Winter is upon us here, my shoulders are feeling the after-trace of shovelling the drive after our first big snowstorm of the year. In this little, local life, a quietening comes over the horizon, but it is not quite here yet.
Instead, a small run of public events to finish the year, two here in Sweden and two in the everywhere-and-nowhere space of the internet:
Thursday 28 November – online (register at the link) & in-person at HDK-Valand Steneby, Dals Långed, Sweden – ‘I Make Where I Am (or, At Work in the Ruins of the World’s Most Modern Country)’
Friday 29 November – online event with Dr Elizabeth Debold and Evolve magazine – ‘How Do We Find Our Place in a Time of Crisis?’
Tuesday 3 December – seminar at Lund University, Sweden
And out today, an episode of the Farm Gate Podcast, in which I talk to ffinlo Costain about At Work in the Ruins.
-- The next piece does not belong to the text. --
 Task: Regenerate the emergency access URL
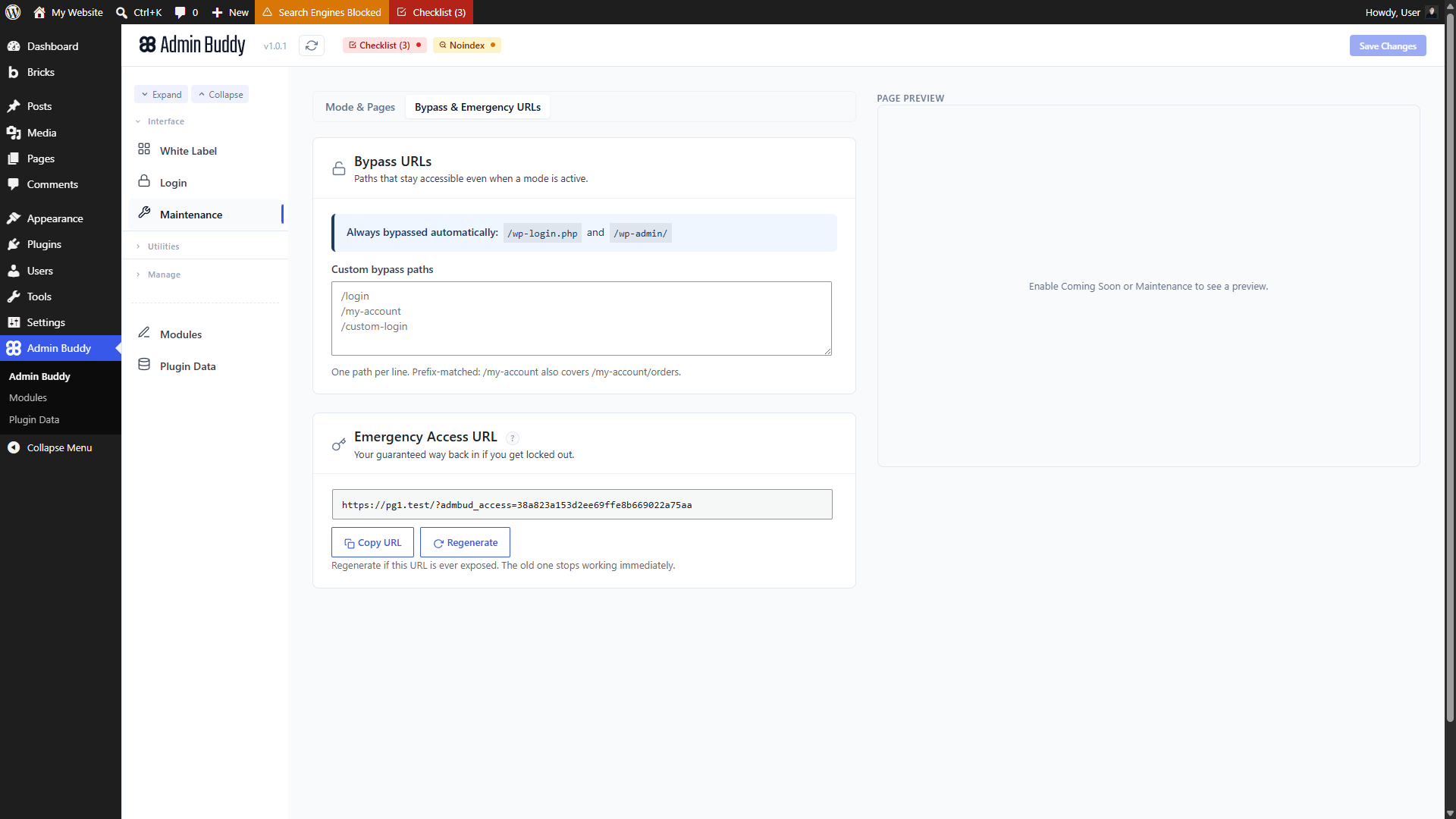pyautogui.click(x=465, y=543)
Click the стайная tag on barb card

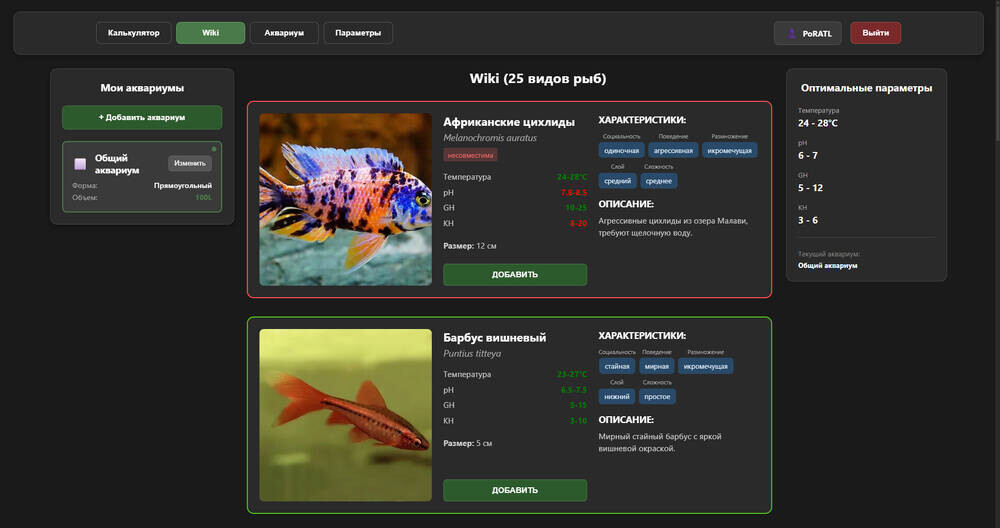[616, 366]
After ten years of sending out newsletters, I continue to be full of gratitude to all of you who read and share and comment and take out paid subscriptions. Thanks for your support, in all the forms it takes.
DH
I was reminded of this conversation by Martin’s latest post, The Trickster, The Temple, The Mount.
You have good instincts; keep on keeping to them. I refused to attend to any aspect of this last election nonsense for similar and ever more George Carlinesque reasons. However, let me caution you that there are some things that are perilous to avoid facing and understanding well, and these things are precisely what the political chatter aims to bury in "a consensus which insulate[s] those inhabiting it against being changed by what had been revealed." (Well put.)
What has been revealed is the deep naivete and perhaps willful incomprehension among "establishment" — or let us say bluntly "empire-aligned" minds — regarding others who are not so aligned. Failing to understand or even plumb it is extraordinary and must reflect the glaring class myopia one finds at this (Substack, online, but also often offline) convivial table, no matter how far one retreats or how small the circle is drawn.
It is astonishing to me that so many people in the threadbare American neo-imperial colonial protectorate care so much and wish for any particular outcome in its elections, let alone one in which they believe they benefit. Neither are these benefits understood as a counter-interest to a majority of Americans, particularly those most demographically associated with military service. (https://www.pewresearch.org/short-reads/2024/09/30/military-veterans-remain-a-republican-group-backing-trump-over-harris-by-wide-margin/)
I hope framing things this way makes blindness of such obvious facts visible too, as a symptom of something else — a fear, a loathing, and a failure of nerve in the face of the insufficiently repressed violence at our backs and ever increasingly in our faces. Violence must, of necessity, come more concretely into our lives, the closer we get to living without paying someone else to handle it for us.
Dougald, there is a game "around here lately" of praising each other in succession in order to collect followers or subscribers unto the egoic dream that dogs us all. This is not that. If the limits of the political today are the kitchen table and table manners are the seeds of any polis worth cultivating then I think the time of kingmakers is over and the time of place setters is come. When I was I child at the Passover meal there was always one extra plate set. After dark some aunt or uncle would open the door to welcome some say Elijah, other the Messiah to that open setting. The cold night and wind would blow in and imaginations of some othering fellowship would drink that moment in. You and Anna our place setters, showing the art of making room and opening doors, dark to light, divide to Company. A few times now I have heard my words in your mouth and been both humbled and honored in a way that calls me to my own oaths rather than my own worth. May He and She and They always haunt your doorstep and fill the seats about you all. What we paint on our door posts and over our thresholds as this world winds down is now less about death passing over as it is about a togethering walking on into whatever Next has for Us and Ours. I look forward to learning how to welcome whoever wishes in and onward with you my friend. Salut the Table Setters everywhere!